Fransa’da orta halli lokantalarda bulduğumuz ambiyansı, estetik zevki, malzeme kalitesini memleketin anlı şanlı mekânlarında bulamıyoruz.
Bana göre sorunun iki boyutu var. Birincisi, ülkemizde kalite ile fiyat ilişkisi yok gibi. ‘Fine dining’ denen olay bir, zorlarsan bir buçuk lokanta dışında yok. Ama en azından ‘fine dining’e soyunan, İstanbul iş çevrelerinin sık sık ziyaret ettiği lokantalarda düzgün seramik tabaklar, oldukça iyi çatal-bıçak, bardak, masa örtüsü ve peçete bulunuyor. Servis de genelde iyi. Ama ya bu lokantalar ile aşağı yukarı aynı fiyatta olan balıkçı, sosyetik kebapçı ve ‘modern’ meyhanelere ne demeli?

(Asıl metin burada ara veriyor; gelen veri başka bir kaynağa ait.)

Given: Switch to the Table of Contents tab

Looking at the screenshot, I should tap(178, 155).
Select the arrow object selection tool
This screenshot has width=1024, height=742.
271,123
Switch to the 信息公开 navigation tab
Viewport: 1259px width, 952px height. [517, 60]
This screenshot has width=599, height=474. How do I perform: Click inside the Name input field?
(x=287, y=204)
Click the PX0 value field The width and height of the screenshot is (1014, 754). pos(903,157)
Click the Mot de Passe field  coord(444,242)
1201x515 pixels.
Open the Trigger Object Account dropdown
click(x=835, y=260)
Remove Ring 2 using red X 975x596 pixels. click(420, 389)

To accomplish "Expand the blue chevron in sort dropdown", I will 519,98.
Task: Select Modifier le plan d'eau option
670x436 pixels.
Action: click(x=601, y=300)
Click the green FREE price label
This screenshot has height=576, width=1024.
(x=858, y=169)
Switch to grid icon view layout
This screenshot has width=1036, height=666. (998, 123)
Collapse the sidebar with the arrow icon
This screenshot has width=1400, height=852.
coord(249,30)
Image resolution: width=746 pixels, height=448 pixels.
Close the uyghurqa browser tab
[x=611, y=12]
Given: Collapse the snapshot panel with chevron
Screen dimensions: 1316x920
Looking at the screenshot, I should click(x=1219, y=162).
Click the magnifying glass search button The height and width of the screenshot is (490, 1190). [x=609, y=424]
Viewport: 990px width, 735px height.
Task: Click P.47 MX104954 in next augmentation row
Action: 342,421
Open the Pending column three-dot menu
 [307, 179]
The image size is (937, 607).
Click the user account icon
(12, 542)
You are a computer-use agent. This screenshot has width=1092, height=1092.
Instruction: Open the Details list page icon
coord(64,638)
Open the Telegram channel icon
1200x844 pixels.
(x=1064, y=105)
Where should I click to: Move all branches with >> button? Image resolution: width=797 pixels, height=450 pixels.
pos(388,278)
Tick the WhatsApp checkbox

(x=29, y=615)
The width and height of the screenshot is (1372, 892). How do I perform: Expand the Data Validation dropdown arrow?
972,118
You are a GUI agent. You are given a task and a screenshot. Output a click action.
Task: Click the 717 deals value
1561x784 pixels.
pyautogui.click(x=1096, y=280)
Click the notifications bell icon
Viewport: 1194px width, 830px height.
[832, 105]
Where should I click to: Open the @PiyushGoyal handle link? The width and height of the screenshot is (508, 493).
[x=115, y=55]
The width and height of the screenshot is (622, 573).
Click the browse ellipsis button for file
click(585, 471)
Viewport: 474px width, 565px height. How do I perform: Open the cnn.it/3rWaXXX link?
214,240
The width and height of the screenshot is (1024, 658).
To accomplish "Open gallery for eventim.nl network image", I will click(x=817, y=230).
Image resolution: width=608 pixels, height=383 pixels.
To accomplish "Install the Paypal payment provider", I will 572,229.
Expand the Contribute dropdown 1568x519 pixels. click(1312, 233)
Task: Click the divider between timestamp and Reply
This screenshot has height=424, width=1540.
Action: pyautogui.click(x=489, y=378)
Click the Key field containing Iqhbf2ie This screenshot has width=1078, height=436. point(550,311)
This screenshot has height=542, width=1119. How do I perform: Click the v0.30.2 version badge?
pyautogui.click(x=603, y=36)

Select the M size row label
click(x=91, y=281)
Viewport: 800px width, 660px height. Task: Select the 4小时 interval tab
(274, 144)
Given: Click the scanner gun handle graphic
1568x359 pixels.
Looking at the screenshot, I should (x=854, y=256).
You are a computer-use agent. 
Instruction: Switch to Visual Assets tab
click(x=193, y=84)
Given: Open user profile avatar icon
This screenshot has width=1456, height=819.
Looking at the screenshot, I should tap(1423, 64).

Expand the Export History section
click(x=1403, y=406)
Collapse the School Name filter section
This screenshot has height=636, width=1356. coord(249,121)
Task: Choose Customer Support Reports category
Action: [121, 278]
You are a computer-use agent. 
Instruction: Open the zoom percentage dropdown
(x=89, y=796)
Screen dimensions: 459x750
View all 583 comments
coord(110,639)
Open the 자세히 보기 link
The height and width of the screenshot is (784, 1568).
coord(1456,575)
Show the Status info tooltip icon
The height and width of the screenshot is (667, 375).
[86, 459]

Sorunun ikinci boyutu da en az kötü ve pahalı lokantaların iyi iş yapması kadar vahim. İyi ve işi bilen lokantaların çoğu kapanıyor. Müşterisizlik yüzünden. İşin Türkçesi para kazanamıyorlar.
Bu arada ülkemizde yemek kalitesi giderek kötüleşiyor. İyiye talep olmayınca bu durumda şaşılacak bir şey yok.